The numbers: The economy expanded at a 2.1% pace at the end of 2019, but the U.S. might struggle to achieve even that modest rate of growth in the months ahead if a new strain of coronavirus isn’t contained.

The government also pegged gross domestic product at 2.1% in its preliminary estimate last month. GDP is the official scorecard for the economy.

The economy had been growing at a similar pace early in 2020, but signs are starting to suggest that the global outbreak of the COVID-19 illness could hurt the U.S. in the late stages of the first quarter. Tourism and travel-related businesses are already feeling the ill effects and tech giants such as Apple AAPL, +1.59%  have warned about potentially softer sales and profits.

Read: U.S. companies that cater to consumers brace for coronavirus trouble

What happened: Consumer spending, the main engine of the economy, was revised down a notch to show a so-so 1.7%% pace of growth in the fourth quarter. Outlays had risen 3.2% in the prior quarter.

The trade deficit was also sharply lower, giving the biggest boost to GDP. Exports rose a revised 2% instead of 1.4%. The decline in imports was little changed at 8.7%.

As reported last month, soft business spending acted as a ball and chain on the economy in the fourth quarter.

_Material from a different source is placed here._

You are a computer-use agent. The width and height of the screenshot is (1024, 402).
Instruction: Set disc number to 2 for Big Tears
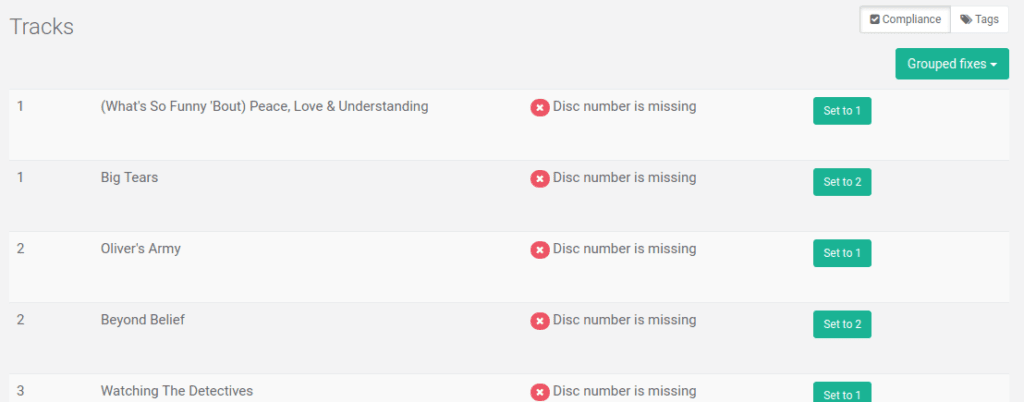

Fixed business investment, excluding housing, fell 2.3% compared to an initial 1.5% decline. Companies spent less on equipment, especially in oil and gas extraction.

The change in the value of unsold goods was revised up to $13 billion from $6.5 billion, but it was still the weakest in a year and a half. Manufacturers cut back production late in the year amid a drop in demand tied to the U.S.-China trade war and a slowing global economy.

Until the outbreak of the COVID-19 illness, investors were hoping that a partial trade truce with China would spur more business investment this year, but the spread of the virus appears to have upset those plans.

The rate of inflation in the fourth quarter, meanwhile, was lowered to 1.3% from 1.6%. Inflation has been running low for years and shows little sign of rising.

Most other figures in the report were little changed.

Big picture: The spiraling health and other risks from the coronavirus have created a shadow over what had seemed to be a sunny U.S. economy. So far the harm has been limited, but the viral outbreak could do more damage in the near future and even raise the odds of the first recession in almost 11 years if it’s not contained.

Read: Fears that the coronavirus will turn into a global economic pandemic are mounting

Market reaction:The Dow Jones Industrial Average DJIA, -0.46% and S&P 500 SPX, -0.38% were set to open lower in Thursday trades. Stocks have lost more than 2,000 points in the past week owing to the rapid spread outside of China of the new strain of coronavirus.

The 10-year Treasury yield TMUBMUSD10Y, -4.37% slipped to 1.28% as investors sought the perceived safety of government bonds. The yield has fallen to a record low.